• Task objective
From the records that follow, copy every line in which "computer" appears.
** Data extract follows **
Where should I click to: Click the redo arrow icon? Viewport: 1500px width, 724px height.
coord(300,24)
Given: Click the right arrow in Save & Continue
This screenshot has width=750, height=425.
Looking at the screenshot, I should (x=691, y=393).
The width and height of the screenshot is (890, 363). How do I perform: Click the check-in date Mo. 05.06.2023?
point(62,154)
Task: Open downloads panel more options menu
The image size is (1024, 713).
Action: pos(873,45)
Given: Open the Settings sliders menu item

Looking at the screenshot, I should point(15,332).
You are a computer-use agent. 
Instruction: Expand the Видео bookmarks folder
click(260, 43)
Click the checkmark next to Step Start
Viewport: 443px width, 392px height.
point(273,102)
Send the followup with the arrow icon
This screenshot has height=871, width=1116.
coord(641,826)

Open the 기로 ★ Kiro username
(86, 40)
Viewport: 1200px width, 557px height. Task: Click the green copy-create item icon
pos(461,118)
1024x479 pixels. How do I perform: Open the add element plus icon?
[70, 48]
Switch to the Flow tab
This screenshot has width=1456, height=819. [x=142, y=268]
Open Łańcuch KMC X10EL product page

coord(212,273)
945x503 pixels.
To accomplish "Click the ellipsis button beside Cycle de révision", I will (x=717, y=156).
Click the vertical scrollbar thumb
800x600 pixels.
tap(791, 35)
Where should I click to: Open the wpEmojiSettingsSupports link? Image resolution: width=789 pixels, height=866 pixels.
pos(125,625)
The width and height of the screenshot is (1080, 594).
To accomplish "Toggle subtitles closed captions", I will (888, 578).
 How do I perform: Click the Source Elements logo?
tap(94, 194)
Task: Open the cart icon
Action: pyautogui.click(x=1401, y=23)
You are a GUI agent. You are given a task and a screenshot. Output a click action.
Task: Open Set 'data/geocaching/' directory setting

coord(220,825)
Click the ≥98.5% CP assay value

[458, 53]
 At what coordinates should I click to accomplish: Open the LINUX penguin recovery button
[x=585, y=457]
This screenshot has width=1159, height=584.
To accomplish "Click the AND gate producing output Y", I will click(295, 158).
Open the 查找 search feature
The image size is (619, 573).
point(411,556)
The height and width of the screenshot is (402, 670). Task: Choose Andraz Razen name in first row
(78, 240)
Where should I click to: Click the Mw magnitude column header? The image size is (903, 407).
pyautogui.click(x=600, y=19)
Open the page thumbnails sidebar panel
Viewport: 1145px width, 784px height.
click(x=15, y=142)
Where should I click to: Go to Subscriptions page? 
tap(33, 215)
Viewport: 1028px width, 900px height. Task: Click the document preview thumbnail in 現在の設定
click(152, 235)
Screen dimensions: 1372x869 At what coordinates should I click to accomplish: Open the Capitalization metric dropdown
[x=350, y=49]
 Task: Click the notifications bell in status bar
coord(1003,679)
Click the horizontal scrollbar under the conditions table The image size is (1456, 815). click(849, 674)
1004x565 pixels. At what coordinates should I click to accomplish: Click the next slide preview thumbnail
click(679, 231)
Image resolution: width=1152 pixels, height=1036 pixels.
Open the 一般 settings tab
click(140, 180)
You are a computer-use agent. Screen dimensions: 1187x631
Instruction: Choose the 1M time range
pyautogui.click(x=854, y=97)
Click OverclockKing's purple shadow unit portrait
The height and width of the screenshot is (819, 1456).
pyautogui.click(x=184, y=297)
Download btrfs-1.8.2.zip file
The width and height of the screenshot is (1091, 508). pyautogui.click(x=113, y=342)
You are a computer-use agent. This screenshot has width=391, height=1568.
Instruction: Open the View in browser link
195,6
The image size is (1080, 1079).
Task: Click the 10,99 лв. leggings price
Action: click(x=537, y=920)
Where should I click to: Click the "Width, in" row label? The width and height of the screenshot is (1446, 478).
** End of Data extract **
• Solution for this exercise
You are a computer-use agent. 
You are a computer-use agent. Screen dimensions: 1187x631
You are a computer-use agent. This screenshot has width=391, height=1568.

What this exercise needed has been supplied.